To begin writing Goodbye Long Winter Shadow, Friedman visited her parents’ home in California and searched their book collection. She was drawn to the zen poetry of Jim Harrison’s After Ikkyū, its sparse forms and momentary bursts of humor. From inspiration, Friedman built a method for writing her album, one she describes as “writing writing writing - editing editing editing - repeat.” After Friedman worked over the words and chords alone with a guitar for months, she turned to Hill to orchestrate parts for strings and woodwinds, having him develop the arrangements further each time a song’s section would return. The resulting songs are immaculately balanced.
Friedman wrote today’s “New Flowers” during a Song a Day week led by Weinrobe. Demoed in her music room with just an Omnichord, it’s probably the most pop-forward song on the album. The track is “about love lost, and the inevitable process of losing oneself and finding oneself again,” says Friedman. “I enlisted my dear friend Hannah Cohen to sing harmonies, and the closing guitarmony solo was dueled out by Maddy Baltor and I, side by side.

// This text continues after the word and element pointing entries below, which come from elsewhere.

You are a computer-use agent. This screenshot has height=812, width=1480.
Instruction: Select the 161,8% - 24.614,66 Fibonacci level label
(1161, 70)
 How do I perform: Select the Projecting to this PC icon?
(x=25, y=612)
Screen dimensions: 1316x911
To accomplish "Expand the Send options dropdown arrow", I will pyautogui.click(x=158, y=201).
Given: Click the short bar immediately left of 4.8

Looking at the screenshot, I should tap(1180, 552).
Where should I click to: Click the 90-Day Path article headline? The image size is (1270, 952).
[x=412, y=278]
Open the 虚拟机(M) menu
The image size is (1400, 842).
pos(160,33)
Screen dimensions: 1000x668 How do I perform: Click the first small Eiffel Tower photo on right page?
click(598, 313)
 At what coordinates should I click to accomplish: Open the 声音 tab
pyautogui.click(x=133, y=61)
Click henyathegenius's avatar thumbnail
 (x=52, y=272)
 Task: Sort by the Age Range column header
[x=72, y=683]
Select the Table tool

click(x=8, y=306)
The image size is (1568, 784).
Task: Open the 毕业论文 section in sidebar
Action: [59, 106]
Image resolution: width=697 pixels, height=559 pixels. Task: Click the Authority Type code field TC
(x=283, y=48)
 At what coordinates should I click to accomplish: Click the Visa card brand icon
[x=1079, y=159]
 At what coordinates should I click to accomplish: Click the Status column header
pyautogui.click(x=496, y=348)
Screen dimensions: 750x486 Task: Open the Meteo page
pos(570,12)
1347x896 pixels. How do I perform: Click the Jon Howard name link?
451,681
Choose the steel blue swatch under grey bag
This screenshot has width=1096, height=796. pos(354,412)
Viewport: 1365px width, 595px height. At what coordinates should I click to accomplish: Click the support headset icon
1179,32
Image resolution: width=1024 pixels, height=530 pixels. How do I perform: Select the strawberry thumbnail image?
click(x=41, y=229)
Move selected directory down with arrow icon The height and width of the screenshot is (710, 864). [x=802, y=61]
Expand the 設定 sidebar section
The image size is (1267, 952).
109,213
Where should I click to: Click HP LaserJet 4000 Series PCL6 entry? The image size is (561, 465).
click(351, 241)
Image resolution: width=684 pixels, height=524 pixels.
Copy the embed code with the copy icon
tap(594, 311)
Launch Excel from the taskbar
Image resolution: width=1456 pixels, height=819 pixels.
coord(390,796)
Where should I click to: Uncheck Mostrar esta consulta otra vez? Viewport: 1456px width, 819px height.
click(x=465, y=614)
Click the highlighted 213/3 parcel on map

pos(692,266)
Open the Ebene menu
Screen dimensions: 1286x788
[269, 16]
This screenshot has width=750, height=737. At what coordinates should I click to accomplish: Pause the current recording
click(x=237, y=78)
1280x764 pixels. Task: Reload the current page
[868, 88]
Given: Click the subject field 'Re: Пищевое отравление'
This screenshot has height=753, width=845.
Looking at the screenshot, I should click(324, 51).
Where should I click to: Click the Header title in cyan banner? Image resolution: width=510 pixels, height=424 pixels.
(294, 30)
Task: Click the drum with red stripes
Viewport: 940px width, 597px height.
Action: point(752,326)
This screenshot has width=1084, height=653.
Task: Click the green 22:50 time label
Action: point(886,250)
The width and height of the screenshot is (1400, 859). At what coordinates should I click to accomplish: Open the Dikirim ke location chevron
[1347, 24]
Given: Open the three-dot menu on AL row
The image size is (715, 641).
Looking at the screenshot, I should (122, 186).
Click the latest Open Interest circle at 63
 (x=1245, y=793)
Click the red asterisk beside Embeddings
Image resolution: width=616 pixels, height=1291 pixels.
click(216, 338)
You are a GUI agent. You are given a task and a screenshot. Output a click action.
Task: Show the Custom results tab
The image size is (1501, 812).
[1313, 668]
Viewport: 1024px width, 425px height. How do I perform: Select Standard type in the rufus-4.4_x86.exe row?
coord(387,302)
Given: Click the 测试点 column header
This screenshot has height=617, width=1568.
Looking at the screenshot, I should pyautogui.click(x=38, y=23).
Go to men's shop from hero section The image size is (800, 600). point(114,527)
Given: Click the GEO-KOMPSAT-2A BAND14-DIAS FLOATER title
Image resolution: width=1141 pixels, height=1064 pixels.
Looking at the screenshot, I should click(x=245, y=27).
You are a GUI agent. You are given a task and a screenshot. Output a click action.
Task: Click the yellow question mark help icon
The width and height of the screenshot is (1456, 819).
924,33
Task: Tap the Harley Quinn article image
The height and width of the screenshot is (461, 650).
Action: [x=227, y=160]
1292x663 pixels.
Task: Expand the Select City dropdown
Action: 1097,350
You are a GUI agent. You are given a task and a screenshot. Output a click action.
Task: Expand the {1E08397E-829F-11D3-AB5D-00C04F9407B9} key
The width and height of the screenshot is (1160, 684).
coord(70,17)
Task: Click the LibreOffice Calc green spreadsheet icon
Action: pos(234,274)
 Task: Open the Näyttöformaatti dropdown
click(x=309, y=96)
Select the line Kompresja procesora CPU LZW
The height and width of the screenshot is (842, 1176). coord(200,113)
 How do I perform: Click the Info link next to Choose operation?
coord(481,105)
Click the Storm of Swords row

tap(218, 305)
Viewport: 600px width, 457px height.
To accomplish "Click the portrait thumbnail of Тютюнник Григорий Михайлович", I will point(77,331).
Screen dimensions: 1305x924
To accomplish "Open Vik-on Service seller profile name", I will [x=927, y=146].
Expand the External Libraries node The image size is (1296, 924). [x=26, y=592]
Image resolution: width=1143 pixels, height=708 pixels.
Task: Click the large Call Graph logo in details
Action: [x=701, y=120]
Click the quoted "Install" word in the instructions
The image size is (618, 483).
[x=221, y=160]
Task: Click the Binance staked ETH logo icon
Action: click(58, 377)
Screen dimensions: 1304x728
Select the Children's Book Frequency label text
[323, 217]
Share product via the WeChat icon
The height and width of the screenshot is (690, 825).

It was joyful to say the least. We knew this one needed drums so we called in the legendary Kenny Wollesen and he got it on the first take. I love how Oliver Hill interpreted my demo into this beautiful arrangement for woodwinds and strings.” The video for “New Flowers” was directed by Ryan Faist and is made of collected studio footage filmed during the recording of Goodbye Long Winter Shadow.
Many stories of becoming are woven into the lyrics of Goodbye Long Winter Shadow. In them, the influence of her mother, a Jungian analyst and scholar of mythology, is felt. “She writes of artworks, dreams and myths, and draws connections between the imagery, archetypes and cultures that tell similar stories in different ways,” says Friedman. “It’s a very holistic approach to talking about and exploring mythology and fairytales.” Goodbye Long Winter Shadow is full of elegant evolution as Friedman, in the refinement of her craft and her new identity as a mother, finds new depths to explore. At turns it feels both fresh and like a private press record unearthed for cult listening. It marks new heights for a songwriter operating with supreme confidence.